L’Autunno arabo
Per favore, che ci sia risparmiata la retorica sull’intervento americano in Siria. Gli alti lai delle menti illuminate che vedono profilarsi un “nuovo Iraq”, il giustificazionismo degli intellettuali e dei politici che debolmente protestano per il mattatoio di Damasco ma che finiscono per sostenere oggettivamente i macellai di Assad. Assad il “chimico”.
Di tutta la cosiddetta “Primavera araba” è sfuggito il senso e il pericolo, preferendo tutti gioire della (presunta) ondata di libertà. Al di là e dietro qualche élite di ispirazione filo-occidentale, si è trattato di rovesciamenti dettati da fattori interni e già da tempo sono visibili le forze islamiste che presto o tardi occuperanno il vuoto di potere creato dalle “Primavere” – a meno che la Comunità internazionale non trovi il modo di intervenire.
E’ il momento di mettere al bando le ipocrisie. Due, principalmente. La prima: che gli Occidentali debbano tenersi alla larga da quel mondo, quando essi da sempre etero-dirigono la politica mediorientale. La situazione della Siria non fa eccezione e non è diversa da quella di Egitto, Libia, Tunisia. Senonché la particolare posizione geografica, il peso strategico che Damasco riveste per la Russia, hanno impedito finora che la “Primavera siriana” travolgesse un regime corrotto e senza scrupoli come quello siriano. L’utilizzo delle armi chimiche ha aperto però uno scenario nuovo, sebbene inquietante. Continuare a tacere e a restare inermi equivale a essere complici di Assad. Sostenere apertamente le forze ribelli, come è stato fatto negli altri Paesi, non si può: troppo forte è il rischio del prevalere dei fondamentalisti (non a caso il regime damasceno propaganda da tempo la notizia dell’arruolamento tra gli insorti di ogni sorta di qaedisti di nazionalità iraniana, saudita, pakistana e persino serba).

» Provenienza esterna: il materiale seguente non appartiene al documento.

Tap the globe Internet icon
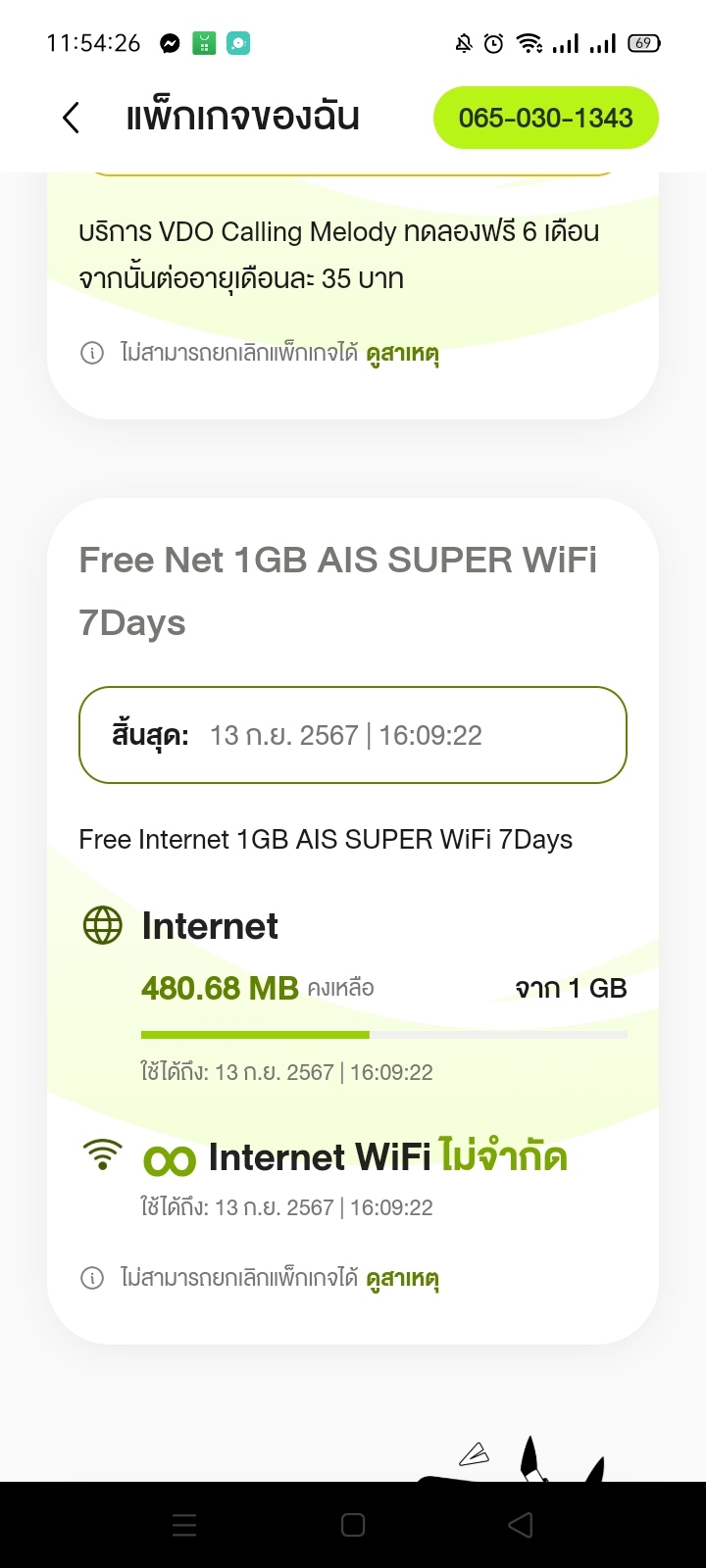This screenshot has height=1568, width=706. (103, 925)
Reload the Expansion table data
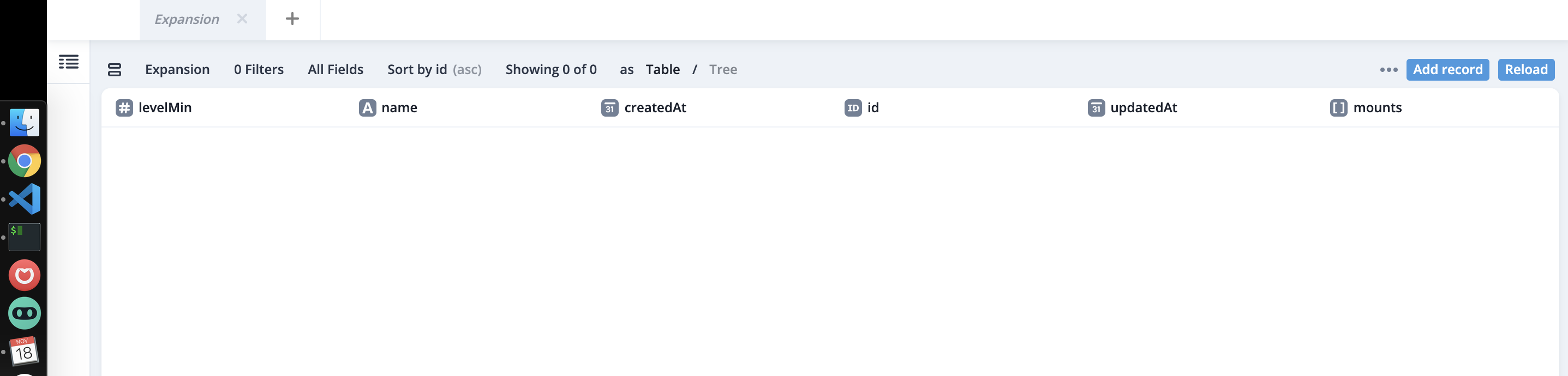The height and width of the screenshot is (376, 1568). pos(1525,69)
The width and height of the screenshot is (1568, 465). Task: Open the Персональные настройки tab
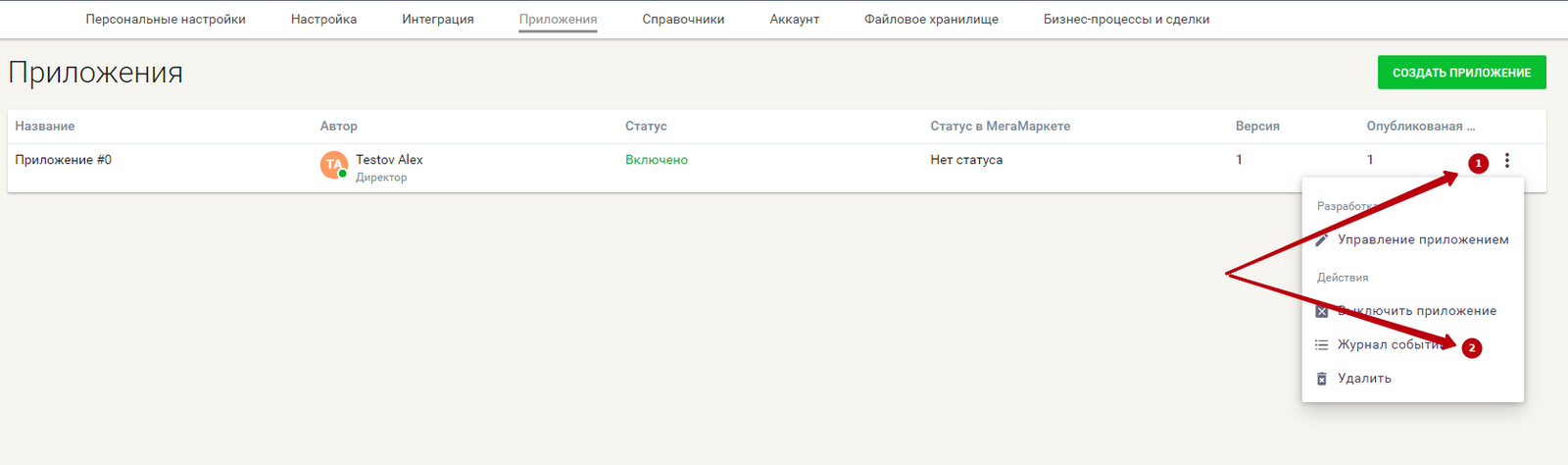tap(166, 20)
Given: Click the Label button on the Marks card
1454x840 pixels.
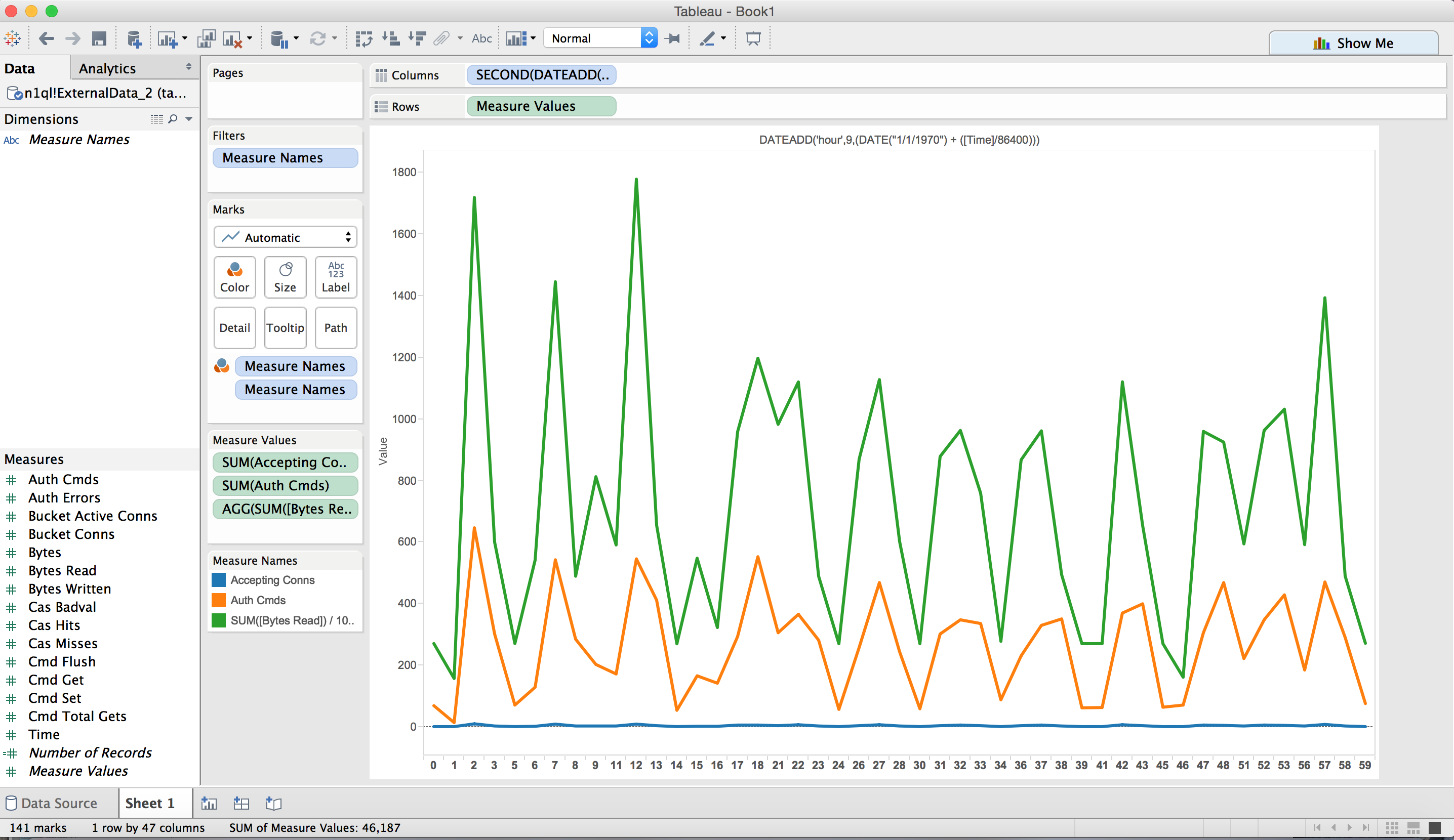Looking at the screenshot, I should 336,277.
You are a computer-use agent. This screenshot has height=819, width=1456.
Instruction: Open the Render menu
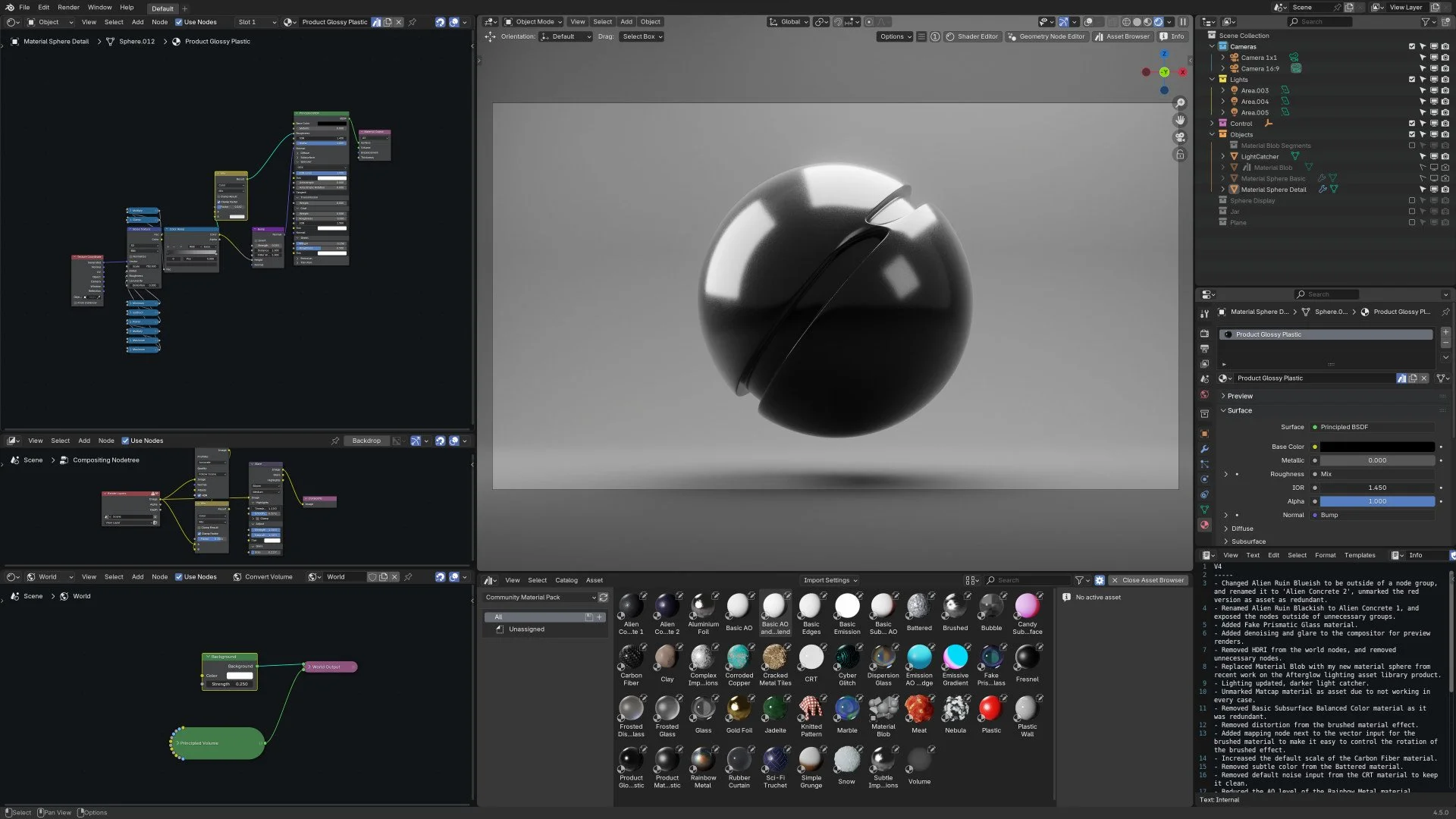click(68, 7)
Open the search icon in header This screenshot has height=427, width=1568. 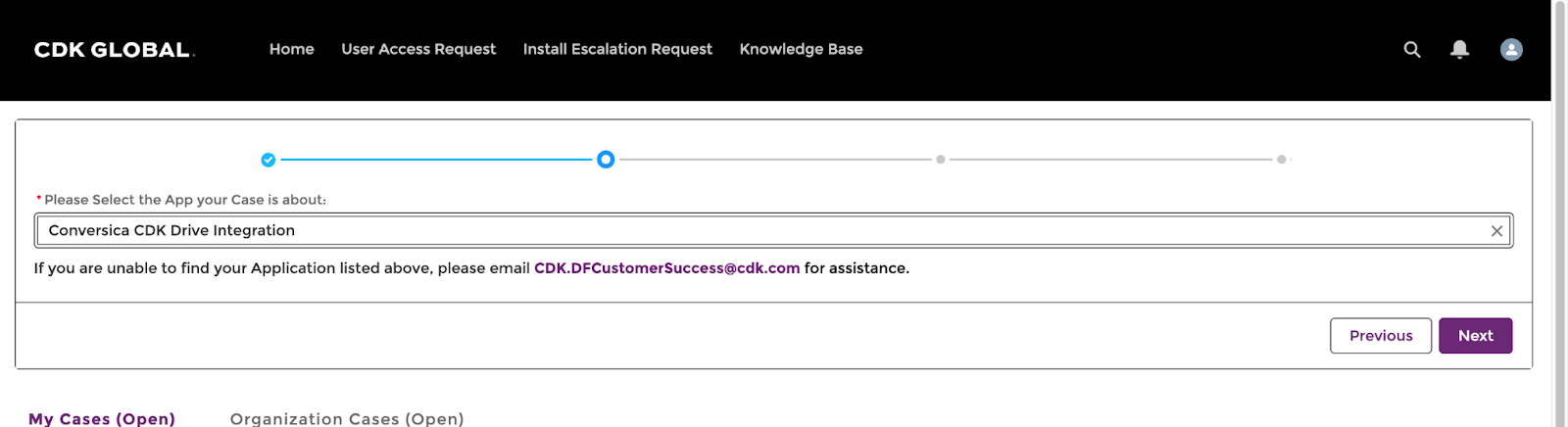(1412, 49)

La seconda ipocrisia è anche peggiore, perché porta a non vedere che il mondo arabo è ancora una volta incapace di fronteggiare la sfida posta dalla modernità. La sua ennesima crisi, la carica di violenza a essa connessa, ci parla di un mondo che non è riuscito e non riesce a evolversi. Di una civiltà che dal lontano Medioevo non produce più nulla, di un’élite intellettuale inetta o compiaciuta del proprio nulla, di una società che si è involuta in sé stessa e nelle proprie ritualità tribali, agognando dell’odiato Occidente soltanto il lusso e gli sprechi. Il fanatismo delle plebi derelitte del Cairo, di Tripoli, di Damasco è come se ci conducesse a esplorare il fondo di questa ferita, è come se riportasse alla superficie l’oscurità di secoli. Secoli nei quali una cappa di ignoranza e presunzione colpevole è caduta sui popoli arabi, trascinandoli a ritroso nel tempo, cancellandone le tradizioni migliori, proponendone una versione a volte grottesca, a volte orrida, che – inutile negarlo – ha fatto comodo anche agli stessi Occidentali. Sarebbe ora di togliere il velo, e spezzare l’incantesimo. Non è fiorita una Primavera, non sta per tornare l’Autunno. L’Autunno arabo dura dai tempi di Averroè, più o meno. Non si tratta di sostenere la superiorità dell’Occidente sull’Oriente, non si tratta di farne una bolsa guerra di civiltà come si propugnò dopo l’11 settembre. Anche perché quel che si vede del mondo arabo odierno ha poco a che fare con la civiltà. Si chiama correttamente “barbarie“, ed è ora che i Paesi occidentali si sveglino. E, senza curarsi degli alibi agitati dagli arabi e dei propri sensi di colpa, aiutino quel mondo a uscire fuori dall’incubo in cui s’è precipitato con le proprie mani (e grazie alle armi acquistate in Occidente, naturalmente).